La CNAM rappelle d’ailleurs l’existence de trois modalités de remise du test pour le cancer colorectal : sur le site monkit.depistage-colorectal.fr, chez un médecin ou chez un pharmacien. La diversification des soignants pour dépister le cancer du col de l’utérus (gynécologues, généralistes, sages-femmes) doit aussi simplifier son accès.

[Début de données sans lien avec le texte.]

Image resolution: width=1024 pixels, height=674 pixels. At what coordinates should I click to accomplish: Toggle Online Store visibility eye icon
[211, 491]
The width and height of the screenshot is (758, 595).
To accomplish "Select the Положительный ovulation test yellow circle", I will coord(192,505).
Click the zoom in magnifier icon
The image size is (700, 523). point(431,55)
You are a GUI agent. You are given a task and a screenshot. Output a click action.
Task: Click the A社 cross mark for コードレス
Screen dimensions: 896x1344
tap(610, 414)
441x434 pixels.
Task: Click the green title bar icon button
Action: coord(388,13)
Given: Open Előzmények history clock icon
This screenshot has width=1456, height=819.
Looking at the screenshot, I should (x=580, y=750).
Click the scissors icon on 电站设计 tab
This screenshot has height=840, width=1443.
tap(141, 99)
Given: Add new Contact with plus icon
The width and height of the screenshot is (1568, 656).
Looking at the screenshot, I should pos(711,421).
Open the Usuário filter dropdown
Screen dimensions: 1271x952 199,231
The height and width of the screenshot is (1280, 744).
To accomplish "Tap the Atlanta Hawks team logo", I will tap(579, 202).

Quant au site jefaismondepistage.e-cancer.fr, il diffuse la liste des radiologues agréés pour le dépistage du cancer du sein.
Les réserves des CRCDC
Les CRCDC, gardent, eux, leur mission de suivi des personnes dépistées et recueillent, enregistrent et traitent les données relatives aux examens antérieurs et antécédents médicaux, aux comptes rendus des examens de dépistage et de diagnostic, et à l’entrée dans une filière de soins des personnes positives au dépistage.
Par ailleurs, si la CNAM est chargée d’actions d’aller-vers individuels, les CRCDC ont toujours des missions d’aller-vers collectives, qui consistent à identifier les territoires et populations prioritaires, et les partenaires locaux avec qui lancer des actions de proximité, ceci sous l’égide de l’agence régionale de santé (ARS) au nom de la lutte contre les inégalités sociales de santé.
Impossible de dire aujourd’hui si le nouveau système d’invitation aux dépistages fonctionnera mieux ; cette modification est un pari
Dr Brigitte Seradour
Ce sont aussi eux qui doivent mobiliser les médecins traitants, les spécialistes et autres professionnels de santé autour des enjeux de la démarche de dépistage.
La présidente de l’Association nationale des CRCDC (ANCRCDC), la Dr Brigitte Seradour, est circonspecte. « Impossible de dire aujourd’hui si le nouveau système d’invitation aux dépistages fonctionnera mieux ; cette modification est un pari », explique-t-elle. « Les gens consulteront-ils leur espace ameli ? Seront-ils convaincus par des relances par SMS ?, interroge-t-elle. L’envoi par l’assurance-maladie ne peut lever certains blocages comme les difficultés d’accès aux radiologues, par exemple, ou l’incompréhension des enjeux par des usagers éloignés des soins ». La présidente s’inquiète aussi du manque de communication auprès des assurés, notamment au sujet de la disparition de la notion de la région. « D’aucuns, n’ayant pas compris que le système devenait national, risquent d’attendre le courrier de leur région », craint-elle.
Plus fondamentalement, la Dr Seradour met en garde contre une gestion purement administrative des invitations, au détriment d’une approche médicale. « Nous observerons d’ici un ou deux ans les conséquences de ce changement. Mais le taux de participation d’un programme de dépistage ne témoigne pas, à lui seul, de sa qualité qui repose aussi sur le suivi des personnes dépistées », conclut-elle.
Les cibles des trois programmes
Le dépistage du cancer du sein s’adresse à toutes les femmes âgées de 50 à 74 ans, sans facteurs de risques autres que l’âge ni symptômes. Il est à réaliser tous les deux ans, via une mammographie et un examen clinique des seins.
Le dépistage du cancer du col de l’utérus concerne toutes les femmes de 25 à 65 ans sans symptômes, vaccinées ou non contre les virus HPV. Entre 25 et 30 ans, deux examens cytologiques sont à réaliser à un an d’intervalle, puis un dernier 3 ans plus tard si le résultat des deux premiers est normal. Entre 30 et 65, un test HPV doit être réalisé tous les 5 ans.
Le dépistage du cancer colorectal est proposé aux deux sexes, à partir de 50 ans et jusqu’à 74 ans : il s’agit d’un test immunologique à réaliser chez soi, tous les 2 ans.